Hello @tormath1, I will try to reproduce the issue in my env too, to take a better look.
Hello,
I have reproduced the behaviour in my environment using the Flatcar SDK to build a Flatcar image ~ 50% chance after running build_image and image_to_vm.sh.
But I cannot reproduce the issue manually, I have tried with this simple script:
#!/bin/bash
set -xe
umount /mnt || true
losetup -d /dev/loop6 || true
# create a loopback file of ~2GB
dd of=test.loop if=/dev/zero bs=1MB count=2048
losetup /dev/loop6 test.loop
# use the exact values from Flatcar layout
mkfs.btrfs --mixed -m single -d single --byte-count 1065345024 --label USR-A /dev/loop6
# mount the btrfs partition
mount -o relatime,seclabel,space_cache=v2,subvolid=5,subvol=/ /dev/loop6 /mnt
btrfs fi usage /mnt
# set the zstd compression
btrfs property set /mnt compression zstd
# write a ~690MB file
dd if=/dev/zero of=/mnt/test_file bs=1KB count=682490 && sync
# replace the ~690MB file with a ~459MB file
dd if=/dev/zero of=/mnt/test_file bs=1KB count=459490 && sync
# df / usage shows correctly
btrfs fi usage /mnt
# try to rebalance and remove the unused btrfs space
btrfs balance start -v -dusage=5 -musage=5 /mnt
# df / usage shows correctly again, no disparity between Free estimated and Free statsfs/df
btrfs fi usage /mnt
I think this issue is practically a non-issue, as from what I understood in the case of btrfs, the Linux syscalls used by df/statsfs are not properly showing in some conditions the actual correct values.
I will try to reproduce the disparity, but wanted to share this starting point if anyone else is also investigating.
I have tried a few times to create the image using this small fix and the sizes are converging:
diff --git a/build_library/disk_util b/build_library/disk_util
index f94317e3c1..32893c87c4 100755
--- a/build_library/disk_util
+++ b/build_library/disk_util
@@ -660,6 +660,7 @@ def ReadWriteSubvol(options, partition, disable_rw):
with PartitionLoop(options, partition) as loop_dev:
btrfs_mount = tempfile.mkdtemp()
Sudo(['mount', '-t', 'btrfs', loop_dev, btrfs_mount])
+ Sudo(['btrfs', 'balance', 'start', '-dusage=0', '-musage=0', btrfs_mount])
try:
Sudo(['btrfs', 'property', 'set', '-ts', btrfs_mount, 'ro', 'true' if disable_rw else 'false'])
finally:
@tormath1 I could not find the actual cause of this issue or reproduce it in isolation yet, but this patch should not do any harm, as the balance gets done right before making the partition readonly and the verity signing.
Adding the commit flatcar/scripts@95d8361 notes here for visibility:
Note that /usr is also a zstd compressed btrfs partition, so the output
of `df` free size and the actual free size after a file write for
example, will be very different, because the data in that file write has
a compression rate only definable after the file sync.
Unfortunately, there is no determinism in the btrfs file system case, because even if
you could in theory pre-compress with zstd the file before, and have an
idea about the size to be used, you still cannot really predict also the metadata
size for that file write.
While checking the journalctl output on the latest main, I observed that this warning appears 'nologreplay' is deprecated, use 'rescue=nologreplay' instead
. But there is no such mount option used in the flatcar/scripts repo as far as I know, the deprecated values were recently removed by flatcar/scripts@18265de.
@jepio do you have an idea from where the warning might come?
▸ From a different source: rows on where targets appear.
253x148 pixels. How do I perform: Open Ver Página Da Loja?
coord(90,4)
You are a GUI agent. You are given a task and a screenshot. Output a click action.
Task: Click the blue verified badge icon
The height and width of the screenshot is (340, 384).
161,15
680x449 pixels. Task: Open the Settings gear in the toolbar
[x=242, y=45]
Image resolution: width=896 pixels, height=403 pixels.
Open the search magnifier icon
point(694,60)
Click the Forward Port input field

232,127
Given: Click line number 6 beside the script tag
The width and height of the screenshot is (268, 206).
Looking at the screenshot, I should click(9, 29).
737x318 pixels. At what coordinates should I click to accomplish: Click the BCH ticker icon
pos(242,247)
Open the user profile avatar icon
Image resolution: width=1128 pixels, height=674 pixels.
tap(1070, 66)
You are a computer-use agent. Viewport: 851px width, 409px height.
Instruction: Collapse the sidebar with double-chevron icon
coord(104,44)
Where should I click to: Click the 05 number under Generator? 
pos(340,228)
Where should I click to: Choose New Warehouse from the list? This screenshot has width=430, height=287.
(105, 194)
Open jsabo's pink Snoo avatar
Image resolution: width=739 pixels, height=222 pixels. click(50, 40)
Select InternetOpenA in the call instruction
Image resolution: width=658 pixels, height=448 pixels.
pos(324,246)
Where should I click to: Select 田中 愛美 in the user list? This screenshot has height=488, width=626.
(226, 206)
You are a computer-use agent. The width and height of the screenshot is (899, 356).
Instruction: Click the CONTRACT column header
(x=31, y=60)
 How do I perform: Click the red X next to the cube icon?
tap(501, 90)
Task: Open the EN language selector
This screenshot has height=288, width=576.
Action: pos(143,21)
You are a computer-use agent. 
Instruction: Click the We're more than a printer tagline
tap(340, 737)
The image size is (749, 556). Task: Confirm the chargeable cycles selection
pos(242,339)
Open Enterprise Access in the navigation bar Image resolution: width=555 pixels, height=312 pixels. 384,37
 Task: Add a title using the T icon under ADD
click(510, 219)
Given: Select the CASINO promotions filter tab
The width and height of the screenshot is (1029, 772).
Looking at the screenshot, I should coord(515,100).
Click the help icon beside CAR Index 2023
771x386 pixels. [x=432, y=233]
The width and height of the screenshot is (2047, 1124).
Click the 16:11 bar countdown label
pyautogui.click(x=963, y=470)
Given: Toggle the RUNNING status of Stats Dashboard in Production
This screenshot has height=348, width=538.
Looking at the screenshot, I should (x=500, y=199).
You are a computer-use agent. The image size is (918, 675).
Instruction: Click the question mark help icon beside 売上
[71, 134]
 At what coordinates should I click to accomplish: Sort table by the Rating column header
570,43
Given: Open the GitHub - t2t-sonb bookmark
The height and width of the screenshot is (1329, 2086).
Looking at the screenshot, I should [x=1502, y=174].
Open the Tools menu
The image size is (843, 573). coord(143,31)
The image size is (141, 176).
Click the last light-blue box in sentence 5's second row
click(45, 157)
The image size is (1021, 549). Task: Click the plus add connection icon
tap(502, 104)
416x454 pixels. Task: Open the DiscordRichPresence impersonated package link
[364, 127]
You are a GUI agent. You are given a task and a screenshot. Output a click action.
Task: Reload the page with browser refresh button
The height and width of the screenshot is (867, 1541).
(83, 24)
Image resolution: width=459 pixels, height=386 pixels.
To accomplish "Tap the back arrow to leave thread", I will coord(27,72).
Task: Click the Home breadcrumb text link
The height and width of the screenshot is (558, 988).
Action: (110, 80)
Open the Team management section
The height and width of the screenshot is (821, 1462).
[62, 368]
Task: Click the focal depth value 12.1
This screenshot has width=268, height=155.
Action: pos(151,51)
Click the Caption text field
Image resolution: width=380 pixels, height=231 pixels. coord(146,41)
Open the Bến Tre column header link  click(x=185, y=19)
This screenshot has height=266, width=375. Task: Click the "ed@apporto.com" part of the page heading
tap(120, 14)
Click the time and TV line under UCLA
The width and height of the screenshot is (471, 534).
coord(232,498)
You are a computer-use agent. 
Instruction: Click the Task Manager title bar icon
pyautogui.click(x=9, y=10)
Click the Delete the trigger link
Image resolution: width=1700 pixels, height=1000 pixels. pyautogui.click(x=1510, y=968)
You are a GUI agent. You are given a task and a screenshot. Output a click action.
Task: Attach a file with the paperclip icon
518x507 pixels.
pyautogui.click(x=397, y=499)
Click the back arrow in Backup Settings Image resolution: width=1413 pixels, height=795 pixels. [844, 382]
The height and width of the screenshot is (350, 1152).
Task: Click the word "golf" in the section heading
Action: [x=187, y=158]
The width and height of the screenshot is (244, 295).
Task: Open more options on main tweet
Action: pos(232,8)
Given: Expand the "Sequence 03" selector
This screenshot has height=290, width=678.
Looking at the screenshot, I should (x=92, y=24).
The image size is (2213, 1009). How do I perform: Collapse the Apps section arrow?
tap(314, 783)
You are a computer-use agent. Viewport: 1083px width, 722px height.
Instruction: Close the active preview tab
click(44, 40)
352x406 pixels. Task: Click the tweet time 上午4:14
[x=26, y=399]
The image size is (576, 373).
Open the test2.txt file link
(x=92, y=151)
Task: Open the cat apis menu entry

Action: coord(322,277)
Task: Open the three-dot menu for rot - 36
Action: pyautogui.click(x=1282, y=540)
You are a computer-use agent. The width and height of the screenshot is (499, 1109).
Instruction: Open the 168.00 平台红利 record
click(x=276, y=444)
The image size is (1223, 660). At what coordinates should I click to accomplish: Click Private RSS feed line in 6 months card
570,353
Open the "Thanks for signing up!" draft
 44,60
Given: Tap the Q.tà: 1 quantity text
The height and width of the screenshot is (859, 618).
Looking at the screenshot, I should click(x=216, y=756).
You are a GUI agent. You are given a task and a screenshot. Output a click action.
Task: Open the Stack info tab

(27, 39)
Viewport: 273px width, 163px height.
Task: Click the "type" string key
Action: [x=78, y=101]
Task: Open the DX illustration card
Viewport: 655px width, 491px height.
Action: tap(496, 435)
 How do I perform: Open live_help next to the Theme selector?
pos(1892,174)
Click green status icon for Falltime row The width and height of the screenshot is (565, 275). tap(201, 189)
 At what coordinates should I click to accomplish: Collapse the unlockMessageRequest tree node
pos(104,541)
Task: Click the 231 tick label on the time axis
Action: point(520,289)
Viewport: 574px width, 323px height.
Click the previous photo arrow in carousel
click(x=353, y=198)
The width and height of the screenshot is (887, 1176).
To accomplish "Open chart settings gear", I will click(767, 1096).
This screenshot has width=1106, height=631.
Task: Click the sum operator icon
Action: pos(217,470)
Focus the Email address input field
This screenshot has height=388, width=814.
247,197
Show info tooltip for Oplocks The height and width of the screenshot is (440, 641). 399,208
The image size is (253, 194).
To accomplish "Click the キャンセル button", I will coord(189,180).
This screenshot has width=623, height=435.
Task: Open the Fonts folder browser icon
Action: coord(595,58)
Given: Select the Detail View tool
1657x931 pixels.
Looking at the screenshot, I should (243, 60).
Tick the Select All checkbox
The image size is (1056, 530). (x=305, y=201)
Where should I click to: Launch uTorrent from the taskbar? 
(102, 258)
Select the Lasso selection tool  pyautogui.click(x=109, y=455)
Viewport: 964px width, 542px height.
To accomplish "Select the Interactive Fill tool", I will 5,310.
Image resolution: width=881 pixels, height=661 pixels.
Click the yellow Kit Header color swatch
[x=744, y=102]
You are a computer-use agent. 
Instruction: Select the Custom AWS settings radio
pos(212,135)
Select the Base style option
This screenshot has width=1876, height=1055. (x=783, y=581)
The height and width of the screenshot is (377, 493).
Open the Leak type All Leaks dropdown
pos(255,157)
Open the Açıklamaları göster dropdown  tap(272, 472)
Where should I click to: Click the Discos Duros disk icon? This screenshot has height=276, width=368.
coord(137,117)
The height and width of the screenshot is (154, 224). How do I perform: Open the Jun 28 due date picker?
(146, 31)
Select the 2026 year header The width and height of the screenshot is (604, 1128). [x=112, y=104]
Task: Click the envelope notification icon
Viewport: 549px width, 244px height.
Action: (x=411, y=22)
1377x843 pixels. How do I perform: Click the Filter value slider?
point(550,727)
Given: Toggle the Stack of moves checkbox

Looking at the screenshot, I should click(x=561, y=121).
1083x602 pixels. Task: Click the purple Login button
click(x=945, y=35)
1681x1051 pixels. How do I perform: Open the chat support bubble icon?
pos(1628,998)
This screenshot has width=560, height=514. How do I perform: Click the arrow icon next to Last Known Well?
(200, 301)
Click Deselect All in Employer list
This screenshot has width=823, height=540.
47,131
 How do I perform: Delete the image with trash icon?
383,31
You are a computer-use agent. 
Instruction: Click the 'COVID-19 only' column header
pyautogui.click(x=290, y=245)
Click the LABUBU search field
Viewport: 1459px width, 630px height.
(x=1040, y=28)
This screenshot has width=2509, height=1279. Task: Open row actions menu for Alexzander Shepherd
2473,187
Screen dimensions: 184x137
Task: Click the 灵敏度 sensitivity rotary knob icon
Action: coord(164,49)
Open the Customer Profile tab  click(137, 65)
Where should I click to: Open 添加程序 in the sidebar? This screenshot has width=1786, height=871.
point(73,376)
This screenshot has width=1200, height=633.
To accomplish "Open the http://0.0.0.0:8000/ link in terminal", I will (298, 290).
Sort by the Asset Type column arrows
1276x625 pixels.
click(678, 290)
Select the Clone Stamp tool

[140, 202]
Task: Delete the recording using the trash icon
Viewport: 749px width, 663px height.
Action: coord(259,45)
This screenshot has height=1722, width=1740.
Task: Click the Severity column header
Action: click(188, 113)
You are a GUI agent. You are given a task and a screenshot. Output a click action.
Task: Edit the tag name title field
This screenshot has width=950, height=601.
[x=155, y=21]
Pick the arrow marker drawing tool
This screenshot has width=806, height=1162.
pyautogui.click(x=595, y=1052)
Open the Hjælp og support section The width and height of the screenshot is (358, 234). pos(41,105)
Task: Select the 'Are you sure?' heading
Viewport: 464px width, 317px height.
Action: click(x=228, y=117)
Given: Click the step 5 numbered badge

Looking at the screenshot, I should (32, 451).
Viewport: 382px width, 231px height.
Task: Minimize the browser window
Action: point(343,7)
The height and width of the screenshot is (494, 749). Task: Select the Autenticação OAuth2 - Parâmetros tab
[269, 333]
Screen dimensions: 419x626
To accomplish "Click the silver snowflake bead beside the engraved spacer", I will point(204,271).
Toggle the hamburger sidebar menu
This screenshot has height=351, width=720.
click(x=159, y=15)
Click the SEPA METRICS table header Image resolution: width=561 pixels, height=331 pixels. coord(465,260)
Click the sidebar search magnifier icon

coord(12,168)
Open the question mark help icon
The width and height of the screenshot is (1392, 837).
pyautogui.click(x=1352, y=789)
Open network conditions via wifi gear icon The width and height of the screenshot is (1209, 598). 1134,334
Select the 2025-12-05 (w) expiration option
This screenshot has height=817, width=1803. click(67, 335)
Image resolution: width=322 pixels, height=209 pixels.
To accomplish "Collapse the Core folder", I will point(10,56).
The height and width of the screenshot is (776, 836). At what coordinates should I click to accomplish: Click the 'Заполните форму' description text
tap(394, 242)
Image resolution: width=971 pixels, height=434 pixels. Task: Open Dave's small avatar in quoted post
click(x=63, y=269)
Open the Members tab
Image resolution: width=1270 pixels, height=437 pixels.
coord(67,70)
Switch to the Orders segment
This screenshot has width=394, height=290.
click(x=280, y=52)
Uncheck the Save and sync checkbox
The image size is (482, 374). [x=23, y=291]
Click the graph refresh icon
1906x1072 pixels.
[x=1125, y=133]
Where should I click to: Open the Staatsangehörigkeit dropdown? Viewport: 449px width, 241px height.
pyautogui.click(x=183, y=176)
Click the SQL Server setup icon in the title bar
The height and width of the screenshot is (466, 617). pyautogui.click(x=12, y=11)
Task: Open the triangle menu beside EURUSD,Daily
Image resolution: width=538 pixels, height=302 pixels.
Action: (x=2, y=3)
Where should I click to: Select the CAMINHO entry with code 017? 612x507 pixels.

I checked flatcar init / bootengine repos, but those also look fine.
/usr mount log :
Jul 01 16:38:11 localhost systemd[1]: Found device dev-mapper-usr.device - /dev/mapper/usr.
Jul 01 16:38:11 localhost systemd[1]: Mounting sysusr-usr.mount - /sysusr/usr...o
Jul 01 16:38:11 localhost systemd[1]: Finished verity-setup.service - Verity Setup for /dev/mapper/usr.
Jul 01 16:38:11 localhost kernel: BTRFS info (device dm-0): first mount of filesystem 60877fc8-37bb-4e8a-ae4f-aaea0a123cfa
Jul 01 16:38:11 localhost kernel: BTRFS info (device dm-0): using crc32c (crc32cc-intel) checksum algorithm
Jul 01 16:38:11 localhost kernel: BTRFS warning (device dm-0): 'nologreplay' is deprecated, use 'rescue=nologreplay' instead
Jul 01 16:38:11 localhost kernel: BTRFS info (device dm-0): disabling log replay at mount time
Jul 01 16:38:11 localhost kernel: BTRFS info (device dm-0): using free space treee
Jul 01 16:38:11 localhost systemd[1]: Mounted sysusr-usr.mount - /sysusr/usr.